What is being asked :: Transcribe the data in full; each line must match exactly.

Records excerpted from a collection

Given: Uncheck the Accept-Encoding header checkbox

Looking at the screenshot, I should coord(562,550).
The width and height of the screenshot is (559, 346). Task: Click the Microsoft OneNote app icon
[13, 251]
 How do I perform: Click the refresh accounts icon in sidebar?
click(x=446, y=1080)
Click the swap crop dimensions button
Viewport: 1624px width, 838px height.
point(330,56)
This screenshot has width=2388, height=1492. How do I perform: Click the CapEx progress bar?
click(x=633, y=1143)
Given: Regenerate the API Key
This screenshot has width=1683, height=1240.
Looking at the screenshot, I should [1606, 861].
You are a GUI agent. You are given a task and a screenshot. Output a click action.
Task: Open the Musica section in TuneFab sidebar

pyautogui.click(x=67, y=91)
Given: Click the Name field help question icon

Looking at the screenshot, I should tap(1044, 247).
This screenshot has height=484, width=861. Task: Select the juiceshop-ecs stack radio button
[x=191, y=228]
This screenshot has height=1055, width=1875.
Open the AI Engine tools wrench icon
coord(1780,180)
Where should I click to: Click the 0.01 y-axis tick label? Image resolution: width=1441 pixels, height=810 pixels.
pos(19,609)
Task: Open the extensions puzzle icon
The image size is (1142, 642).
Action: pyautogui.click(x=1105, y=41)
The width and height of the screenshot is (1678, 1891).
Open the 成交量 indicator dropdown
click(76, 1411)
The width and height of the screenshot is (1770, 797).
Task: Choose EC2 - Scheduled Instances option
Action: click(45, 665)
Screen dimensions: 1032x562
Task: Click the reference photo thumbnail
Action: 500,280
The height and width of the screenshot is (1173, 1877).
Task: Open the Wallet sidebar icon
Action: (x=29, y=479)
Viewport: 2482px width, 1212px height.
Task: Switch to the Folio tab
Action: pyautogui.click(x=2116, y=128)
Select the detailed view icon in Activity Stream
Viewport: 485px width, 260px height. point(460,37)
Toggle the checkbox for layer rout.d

Response to the exercise ::
Given: Uncheck the Accept-Encoding header checkbox

Looking at the screenshot, I should coord(562,550).
The width and height of the screenshot is (559, 346). Task: Click the Microsoft OneNote app icon
[13, 251]
 How do I perform: Click the refresh accounts icon in sidebar?
click(x=446, y=1080)
Click the swap crop dimensions button
Viewport: 1624px width, 838px height.
point(330,56)
This screenshot has width=2388, height=1492. How do I perform: Click the CapEx progress bar?
click(x=633, y=1143)
Given: Regenerate the API Key
This screenshot has width=1683, height=1240.
Looking at the screenshot, I should [1606, 861].
You are a GUI agent. You are given a task and a screenshot. Output a click action.
Task: Open the Musica section in TuneFab sidebar

pyautogui.click(x=67, y=91)
Given: Click the Name field help question icon

Looking at the screenshot, I should tap(1044, 247).
This screenshot has height=484, width=861. Task: Select the juiceshop-ecs stack radio button
[x=191, y=228]
This screenshot has height=1055, width=1875.
Open the AI Engine tools wrench icon
coord(1780,180)
Where should I click to: Click the 0.01 y-axis tick label? Image resolution: width=1441 pixels, height=810 pixels.
pos(19,609)
Task: Open the extensions puzzle icon
The image size is (1142, 642).
Action: pyautogui.click(x=1105, y=41)
The width and height of the screenshot is (1678, 1891).
Open the 成交量 indicator dropdown
click(76, 1411)
The width and height of the screenshot is (1770, 797).
Task: Choose EC2 - Scheduled Instances option
Action: click(45, 665)
Screen dimensions: 1032x562
Task: Click the reference photo thumbnail
Action: 500,280
The height and width of the screenshot is (1173, 1877).
Task: Open the Wallet sidebar icon
Action: (x=29, y=479)
Viewport: 2482px width, 1212px height.
Task: Switch to the Folio tab
Action: pyautogui.click(x=2116, y=128)
Select the detailed view icon in Activity Stream
Viewport: 485px width, 260px height. point(460,37)
Toggle the checkbox for layer rout.d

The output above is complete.